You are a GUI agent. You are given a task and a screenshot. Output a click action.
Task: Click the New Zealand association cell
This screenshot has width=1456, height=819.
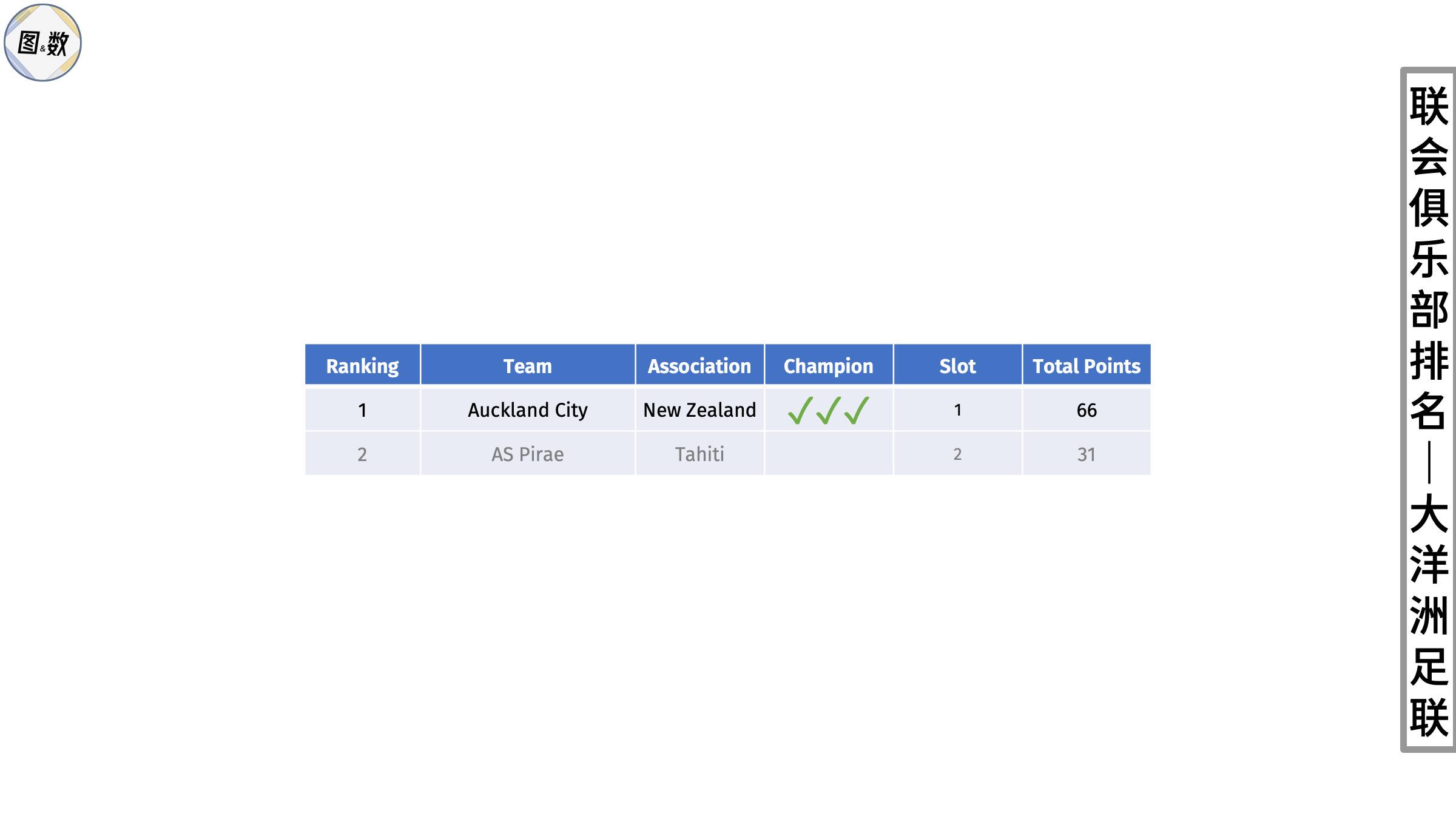(699, 410)
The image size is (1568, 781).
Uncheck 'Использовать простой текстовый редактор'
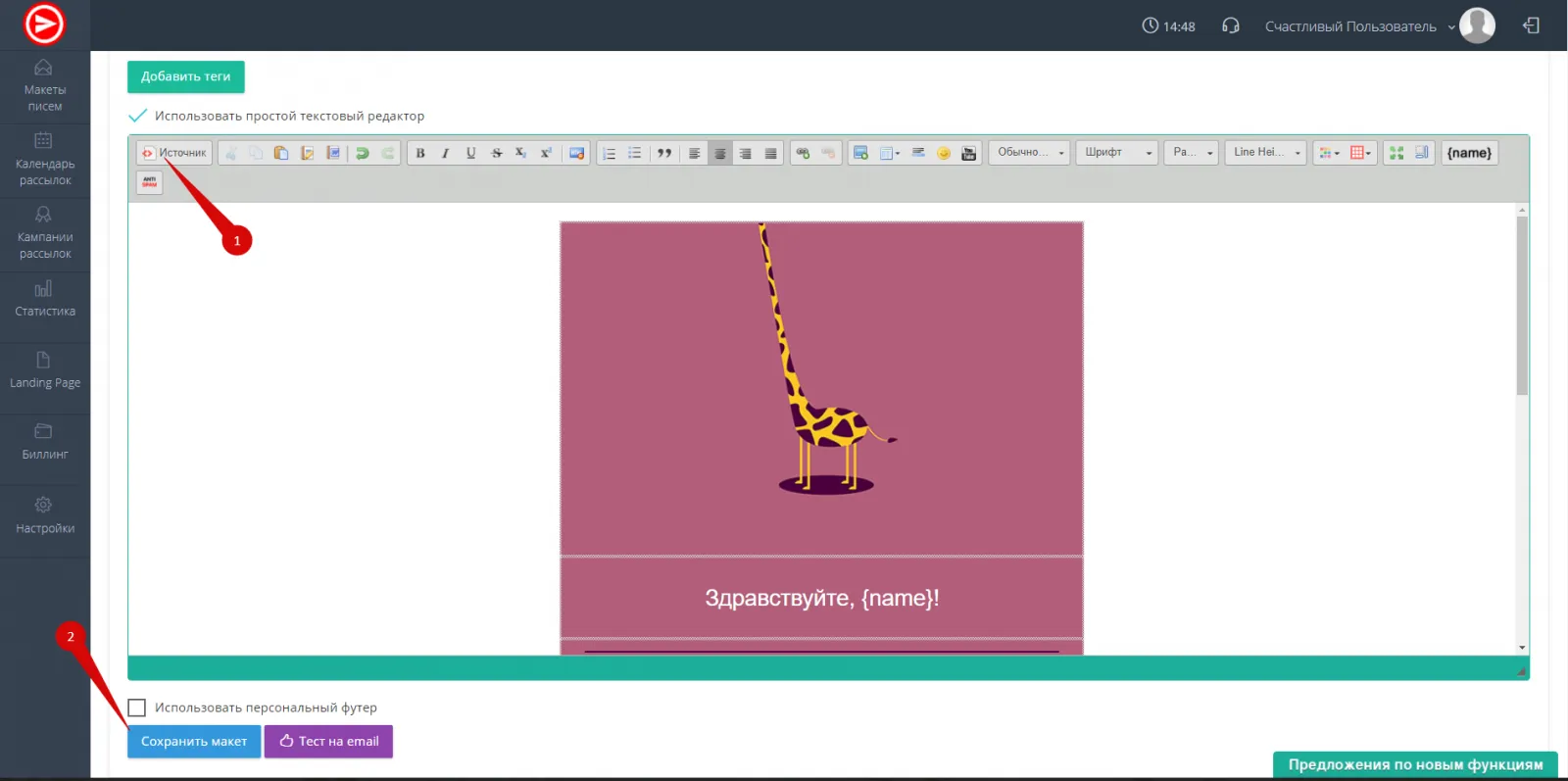[x=138, y=116]
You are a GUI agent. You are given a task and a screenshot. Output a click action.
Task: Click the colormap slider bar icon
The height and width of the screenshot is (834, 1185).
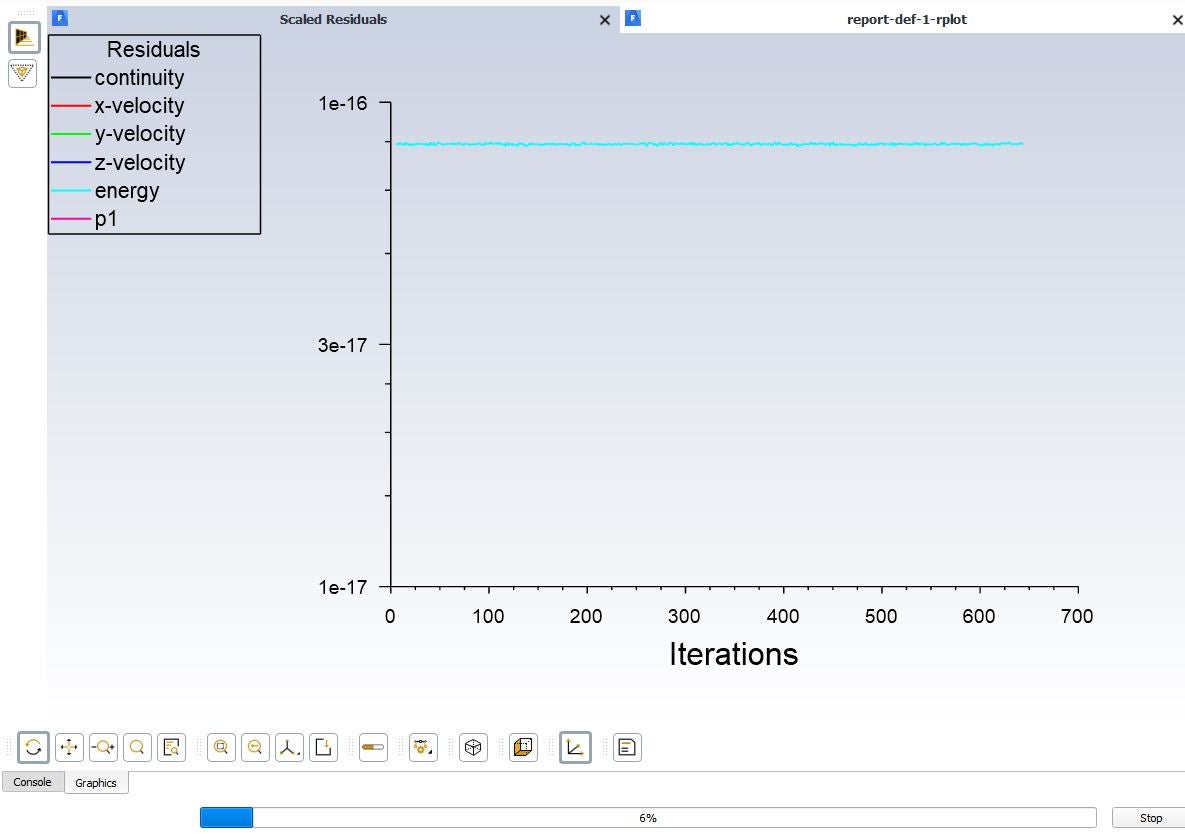373,747
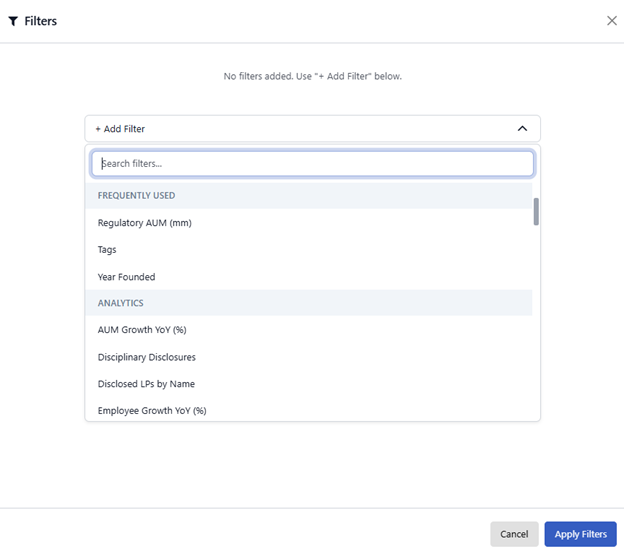Pick Year Founded from the filter list
The width and height of the screenshot is (624, 554).
click(127, 277)
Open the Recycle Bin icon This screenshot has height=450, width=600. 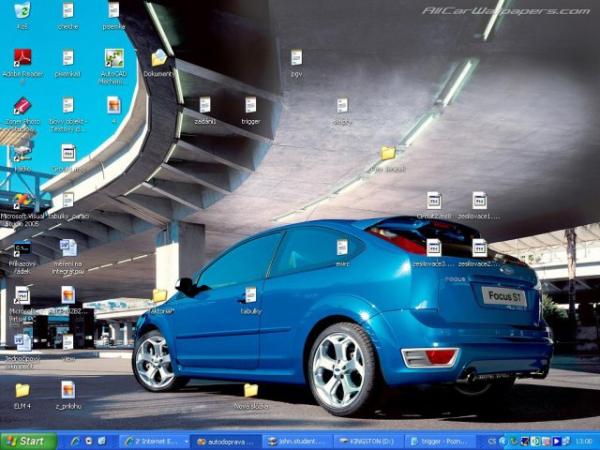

WHAT THE EXERCISE ASKS >>
What belongs in the answer is each line above, reproduced exactly, and no picture.

ANSWER FOR THIS EXERCISE >>
You are a GUI agent. You are given a task and a screenshot. Output a click action.
Task: Click the New Zealand association cell
This screenshot has width=1456, height=819.
(699, 410)
The image size is (1568, 781).
Uncheck 'Использовать простой текстовый редактор'
[x=138, y=116]
You are a GUI agent. You are given a task and a screenshot. Output a click action.
Task: Click the colormap slider bar icon
The height and width of the screenshot is (834, 1185).
373,747
Pick Year Founded from the filter list
The width and height of the screenshot is (624, 554).
click(127, 277)
Open the Recycle Bin icon This screenshot has height=450, width=600. 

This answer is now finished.